俺がそう考えた、瞬間だった。それが、正解だっと言わんばかりに、

”ヴヴォォォーっ!ヴォマェェッー!ガァァァッー!ゴロォォォーッ!ジィィィダァァァー!”

ドスの聞いた深く濃厚な声が、部屋中を震わせ、今にも破れそうな木製の窓がガタガタと音を立てて振動した。

(お、おま・・・え・・・が・・・ゴロジダ・・・・?お前が殺したっ?お前っ!まさかっ!)

 俺は、とっさに、窓際へ飛び退いた。

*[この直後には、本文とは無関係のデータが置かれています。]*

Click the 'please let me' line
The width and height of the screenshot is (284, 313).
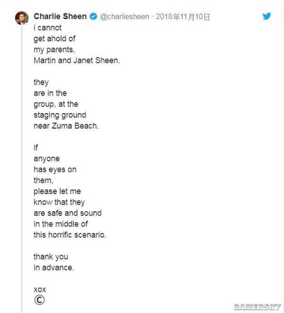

激しい動悸と震えが全身を貫く。そして、その黒く濁った液体は、まるで、獲物を狙っているかのように、左右に揺れながら、こちらをじっと覗っているのだ。恐ろしい。心の底から湧き上がる激しい恐怖が、俺の心臓を高鳴らせ、唇を震わせる。俺は咄嗟に叫んだ。

「お、俺じゃない!俺じゃないんだっ!」

”ヴヴォォォーっ!ヴォマェェッー!ダァァァァッー!ヴォォォォッー!ヴォマェェー!ガァァァッー!ゴロォォォーッ!ジィィィダァァァー!”

”ち、違う!俺じゃない!で、でも、俺も、わ、悪かった・・・。俺も悪かった・・・。すまない・・・。だから・・・許してくれ・・・”

 俺は、手を合わせ、心底震えながら、ただただ謝るしかなかった。だが、それは無意味な抵抗であることも事実だった。艶やかな黒い液体は突然、大量に噴出すると、野球の投手が、ボールを投げるような、綺麗なカーブを描いて、勢いよく、俺の顔面めがけて飛んできたのだ。

「グボボボッー!ムォォォォッ!グボボボボォォォォッ!」

 そのどす黒い大量の液体が、怒涛の勢いで、俺の口腔と鼻孔を塞ぐと、無理やり喉までも押し入っていこうする。俺は、必死に、両手で反撃を試みるが、ヌメリを帯びたゲル状の液体には、全く意味を成さないのだ。俺は、体を左右に激しく反転させて、振りほどこうと、抵抗を試みるのだった。

「グォォォボボボォォッ!クソォォォッ!ブォォォッ!」

 だが、その黒く艶やかな液体は、不気味にヌメリと粘着性を帯びていて、俺の顔を的確に捕えて、まとわり付いてくるのだ。それは、まるで、大蛇のように、しなやかに、柔軟に、的確に獲物を狙い、確実に仕留めるのだろう。この時、俺の肺に入った水を掻きだそうとする生存本能の活動すら、意味を成さないことを知った。

(空気が・・・空気が・・・)

「グボボボボッー!」

 徐々に、俺の肺の空気が黒い液体に支配されていくのを感じる。呼吸を司る機関がゆっくりと、活動を停止し、薄れゆく意識の中で、俺は、はっきりと見た。その液体の正体を。

 それは、まだ若く、艶やかな黒々とした長い髪を伸ばした二重まぶたの女だった。濡れた長い髪の隙間から覗く青白い顔。だが、その時、俺は恐怖し、硬直した。その女の白目は、両方とも、真っ赤に充血し、その眼はグリグリと左右反対に回転をしていたのだ。あの時と同じように・・・。